There has to be some monetary motivation. How difficult is it to add the hash? I know some places already require you to have something complex and won’t allow you to use “password” or your name.
Those are great points and I would argue that that's unlikely to change soon. I'm assuming that these companies are not doing it because they know that what they're doing is wrong, but because it's the only avenue to a customer. A large, "endpoint security company" makes money on that strategy and yet, most of us would agree that a typical in-depth endpoint to the center security strategy doesn't work anymore. But it's the best way to show some sort of value: People have to put in two factor authentication, their clients get scanned for viruses daily or weekly, they get patch updates and have a firewall, etc.

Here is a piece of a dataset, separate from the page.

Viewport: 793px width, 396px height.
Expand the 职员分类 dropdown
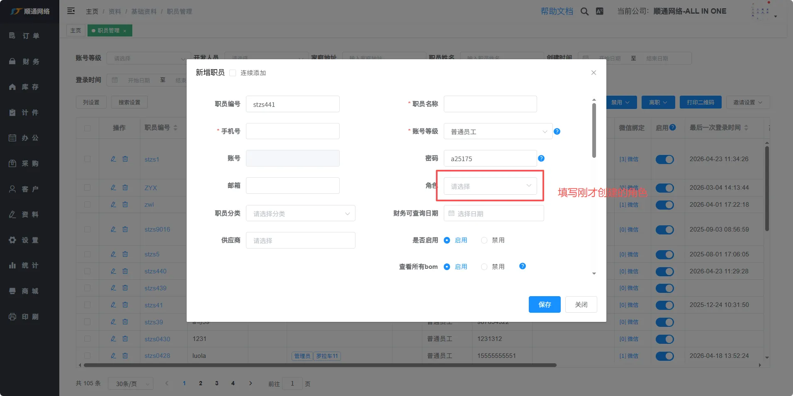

I’ve seen successful companies that are okay with cannibalizing their own cash cow. Certain firewall companies will just add more things to their firewall product so it can be everything to everybody. But these vectors and actors are new and novel. They already know all the locks and the keys of your firewall.
Which company out there is monetarily motivated and okay with cannibalizing some of the products that they already have out there? Security is fickle and to come up with something new impacts their bloodline or their cache line. The money piece is a big motivator.